### [Goal of the exercise]
From the first line to the last, write out the records exactly, leaving the pictures behind.

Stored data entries
Segment Open
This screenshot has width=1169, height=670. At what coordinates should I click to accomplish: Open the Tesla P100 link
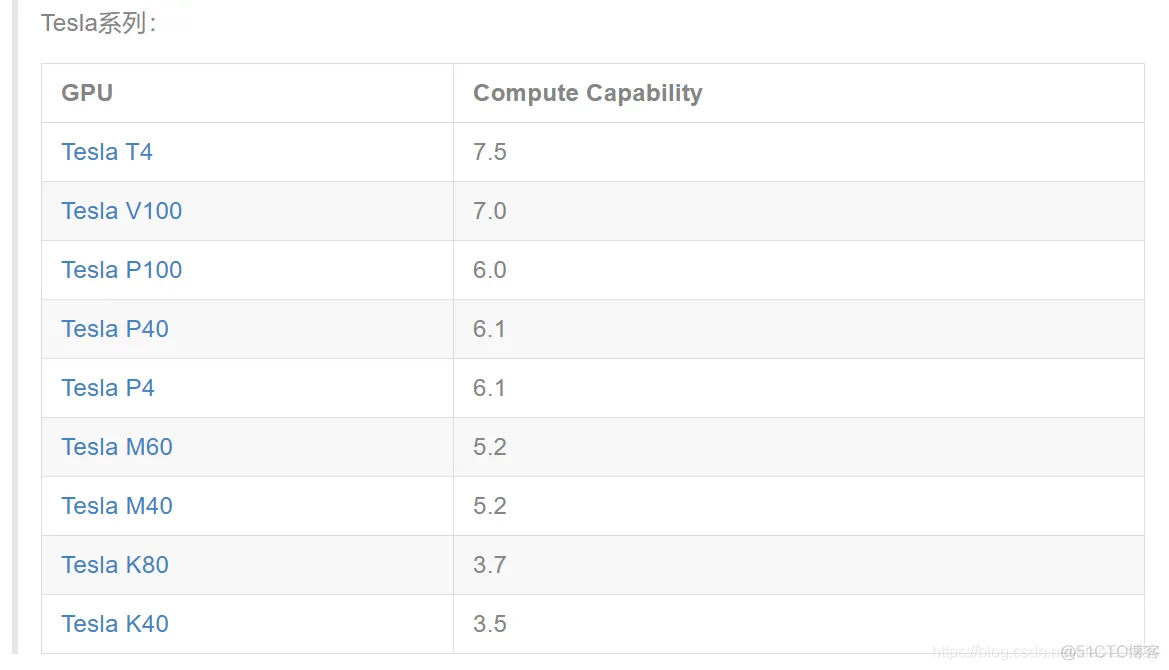coord(122,270)
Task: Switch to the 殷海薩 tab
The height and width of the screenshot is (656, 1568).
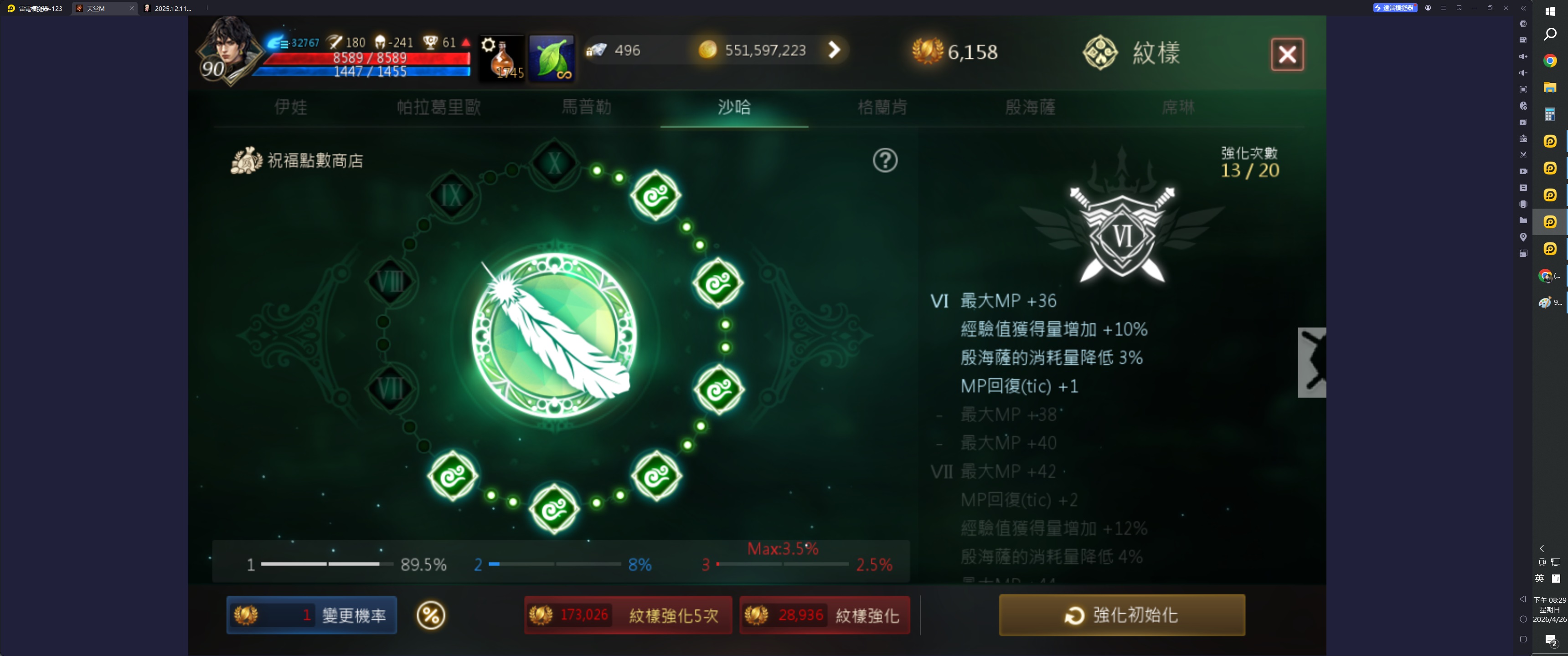Action: (x=1031, y=107)
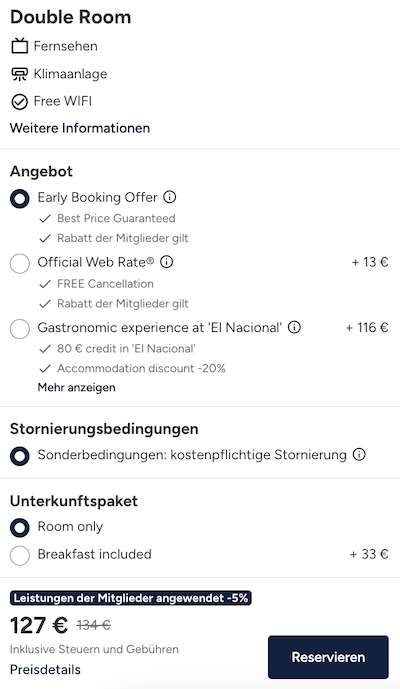Click checkmark next to FREE Cancellation
The height and width of the screenshot is (689, 400).
point(45,284)
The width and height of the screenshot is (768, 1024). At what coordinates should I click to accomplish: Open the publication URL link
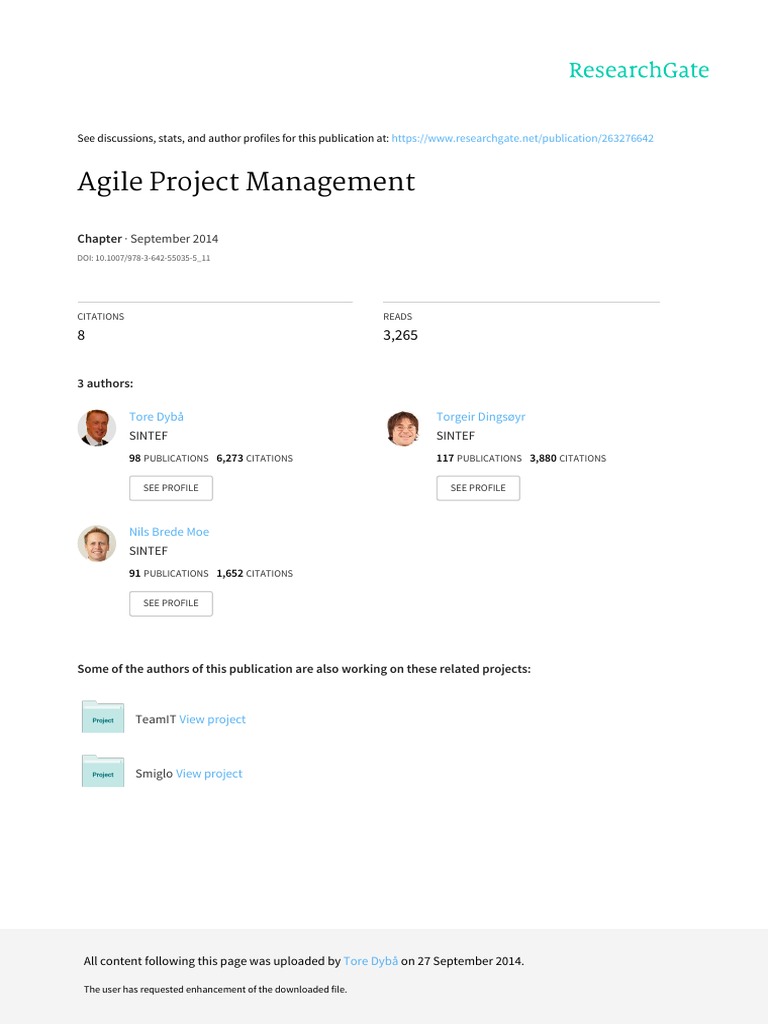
Segment Closed
### [Exercise result]
This screenshot has width=1169, height=670. At what coordinates should I click to accomplish: Open the Tesla P100 link
coord(122,270)
Task: Switch to the 殷海薩 tab
The height and width of the screenshot is (656, 1568).
Action: (x=1031, y=107)
Click checkmark next to FREE Cancellation
The height and width of the screenshot is (689, 400).
point(45,284)
The width and height of the screenshot is (768, 1024). At what coordinates should I click to accomplish: Open the publication URL link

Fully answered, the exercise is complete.